Start of EXTRACTED MATERIAL

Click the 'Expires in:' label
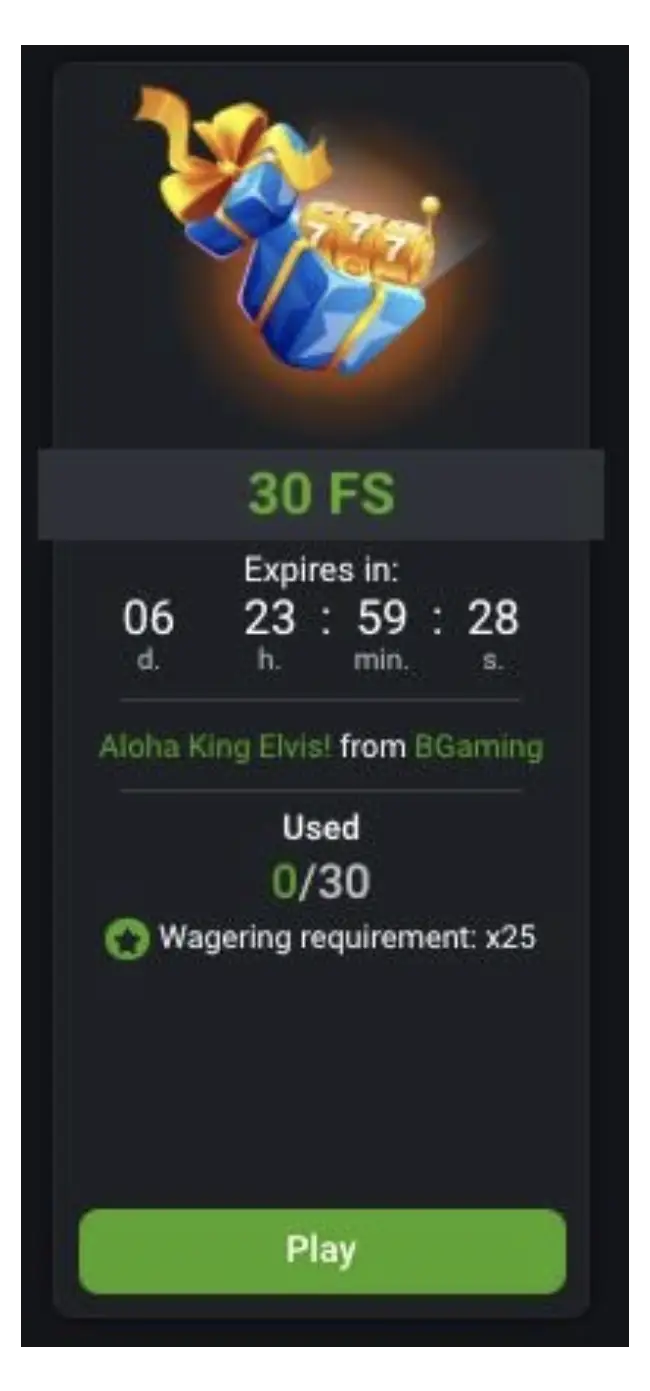Screen dimensions: 650x1391 pyautogui.click(x=321, y=570)
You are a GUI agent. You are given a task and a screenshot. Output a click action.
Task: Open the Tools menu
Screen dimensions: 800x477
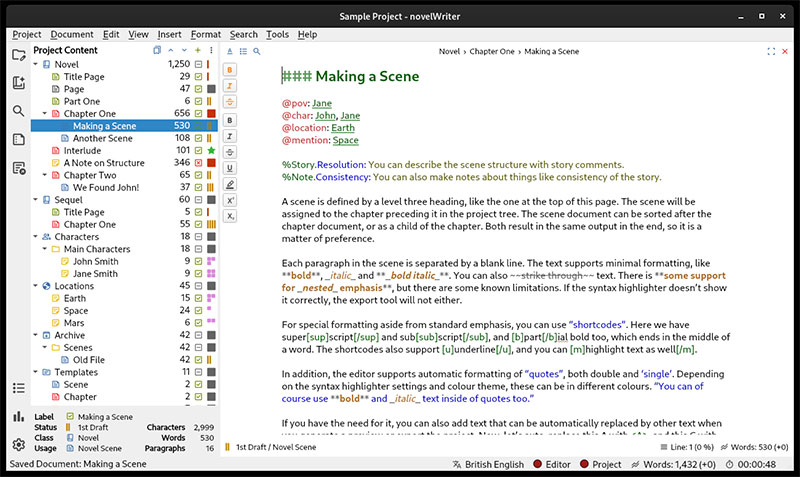(x=277, y=34)
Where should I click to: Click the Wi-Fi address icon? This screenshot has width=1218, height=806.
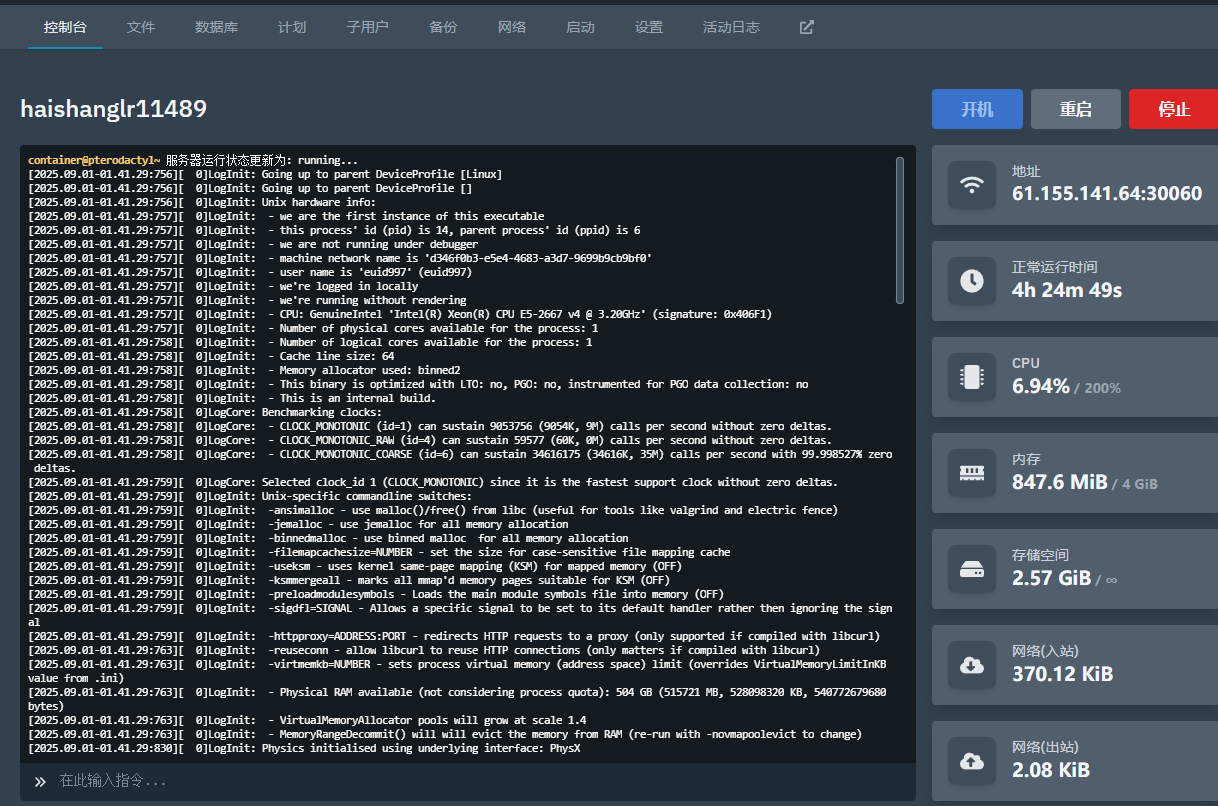pyautogui.click(x=971, y=185)
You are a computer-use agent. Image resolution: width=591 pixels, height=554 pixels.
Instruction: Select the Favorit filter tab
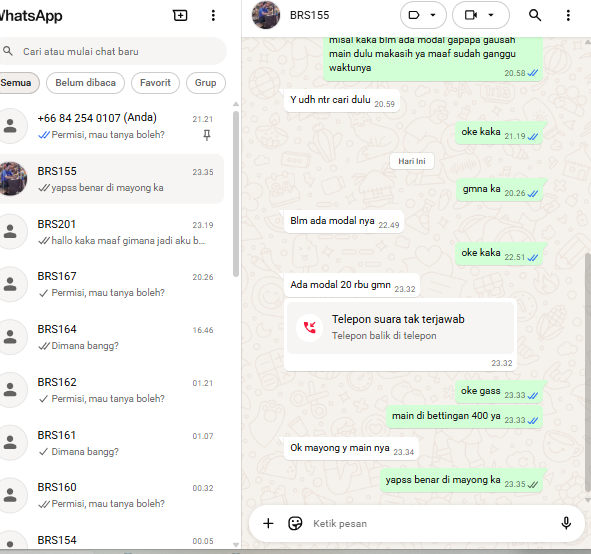pos(155,83)
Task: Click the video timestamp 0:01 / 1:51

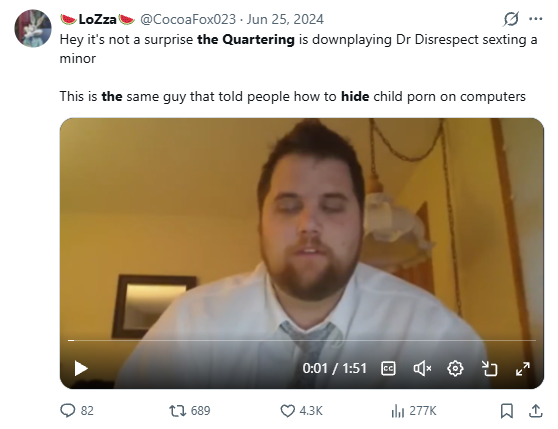Action: (335, 369)
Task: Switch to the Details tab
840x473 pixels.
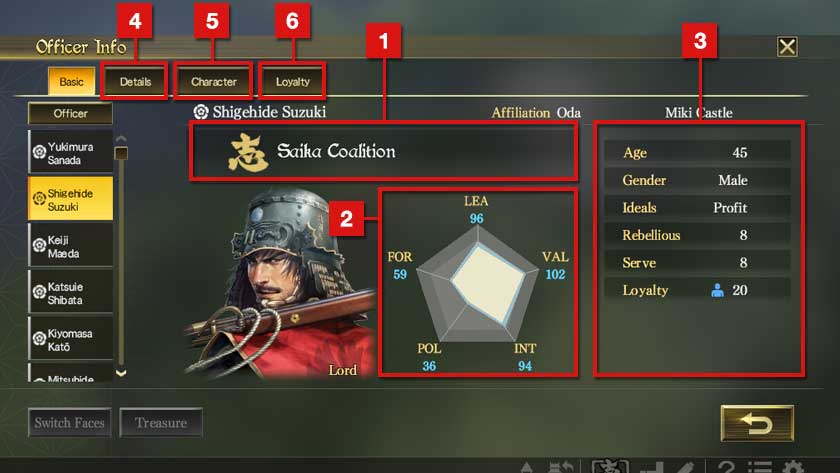Action: [135, 81]
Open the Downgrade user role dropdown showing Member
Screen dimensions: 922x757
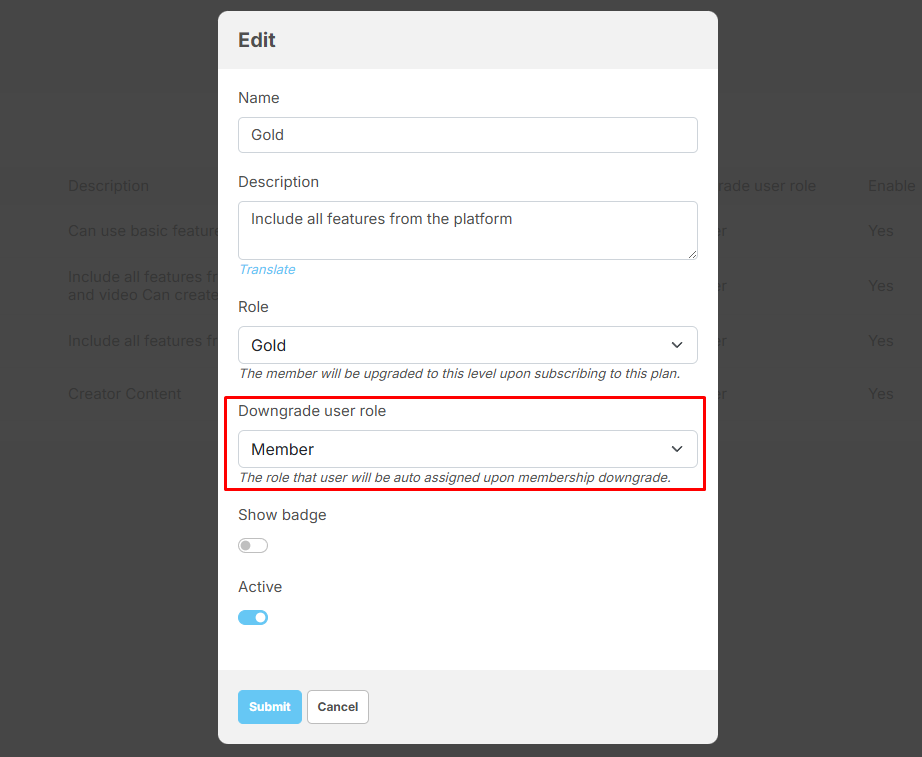click(x=467, y=449)
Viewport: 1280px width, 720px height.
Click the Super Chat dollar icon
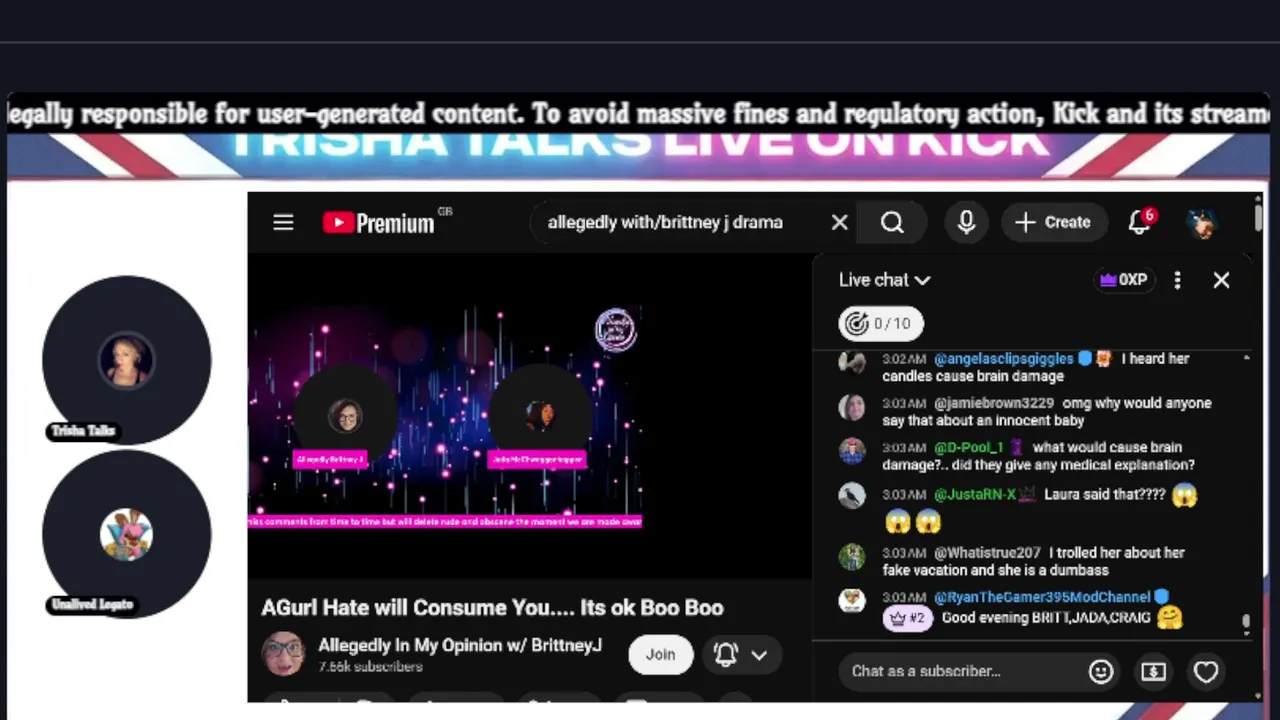(1154, 672)
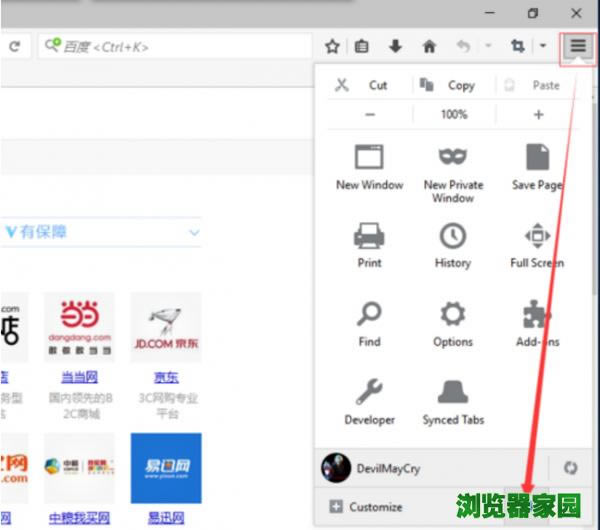This screenshot has height=530, width=600.
Task: Open the hamburger menu button
Action: (x=578, y=46)
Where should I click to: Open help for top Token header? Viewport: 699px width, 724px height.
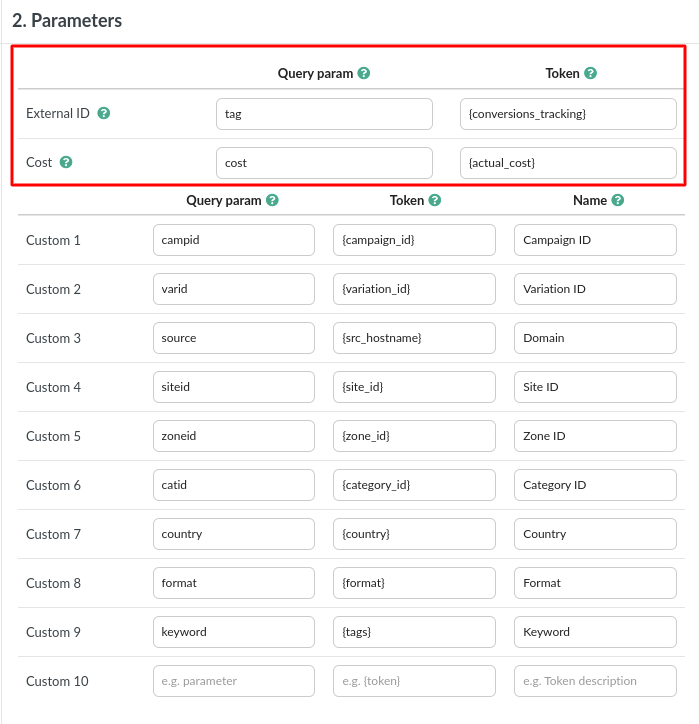click(x=591, y=73)
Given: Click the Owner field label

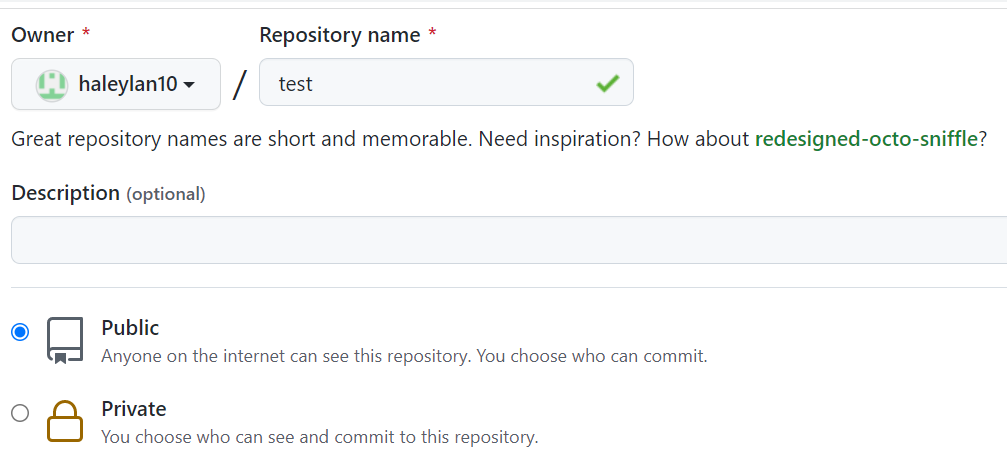Looking at the screenshot, I should (x=43, y=35).
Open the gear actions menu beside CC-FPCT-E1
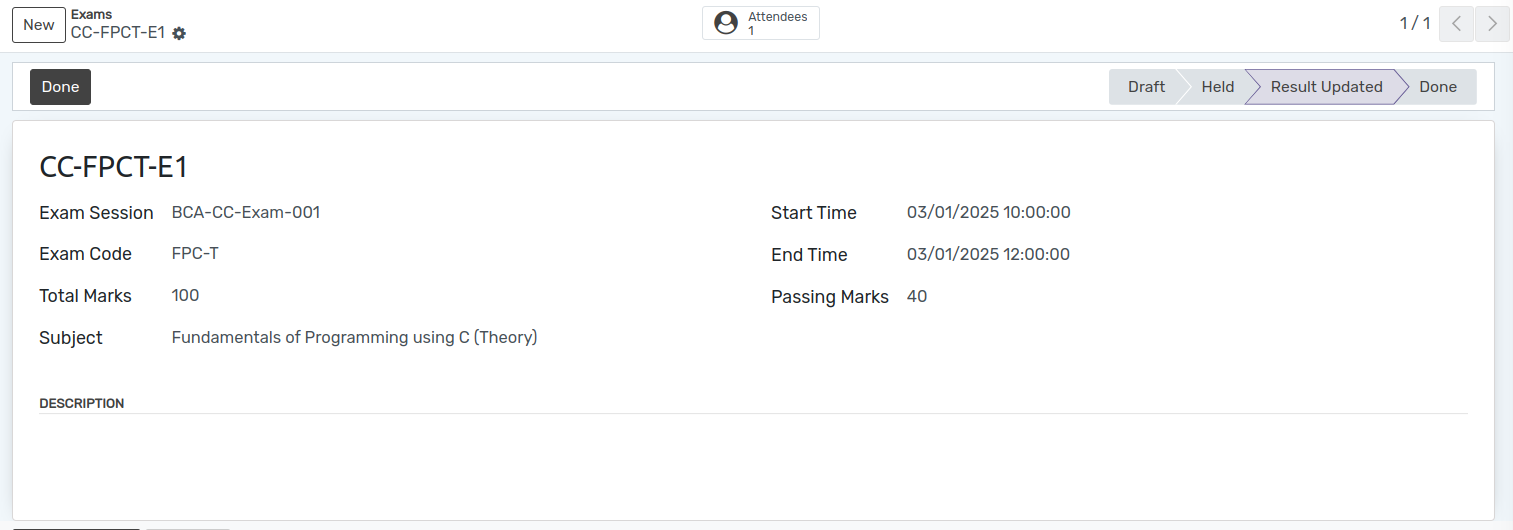The image size is (1513, 530). [x=179, y=33]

End of EXTRACTED MATERIAL

* PROBLEM DESCRIPTION
Output every entry exactly. Pictures stay out.

* WRITTEN ANSWER
Click the 'Expires in:' label
Screen dimensions: 650x1391 pyautogui.click(x=321, y=570)
You are a GUI agent. You are given a task and a screenshot. Output a click action.
Task: Open the Tools menu
Screen dimensions: 800x477
(x=277, y=34)
Where should I click to: Click the Wi-Fi address icon? This screenshot has width=1218, height=806.
pyautogui.click(x=971, y=185)
You are a computer-use agent. Image resolution: width=591 pixels, height=554 pixels.
Instruction: Select the Favorit filter tab
pos(155,83)
Task: Click the video timestamp 0:01 / 1:51

Action: (335, 369)
Task: Switch to the Details tab
840x473 pixels.
Action: [135, 81]
Open the Downgrade user role dropdown showing Member
Screen dimensions: 922x757
click(x=467, y=449)
Viewport: 1280px width, 720px height.
Click the Super Chat dollar icon
(1154, 672)
This screenshot has height=530, width=600.
Task: Open the hamburger menu button
Action: (x=578, y=46)
Where should I click to: Open help for top Token header? Viewport: 699px width, 724px height.
click(x=591, y=73)
Given: Click the Owner field label

Looking at the screenshot, I should (x=43, y=35).
Open the gear actions menu beside CC-FPCT-E1
The image size is (1513, 530). [x=179, y=33]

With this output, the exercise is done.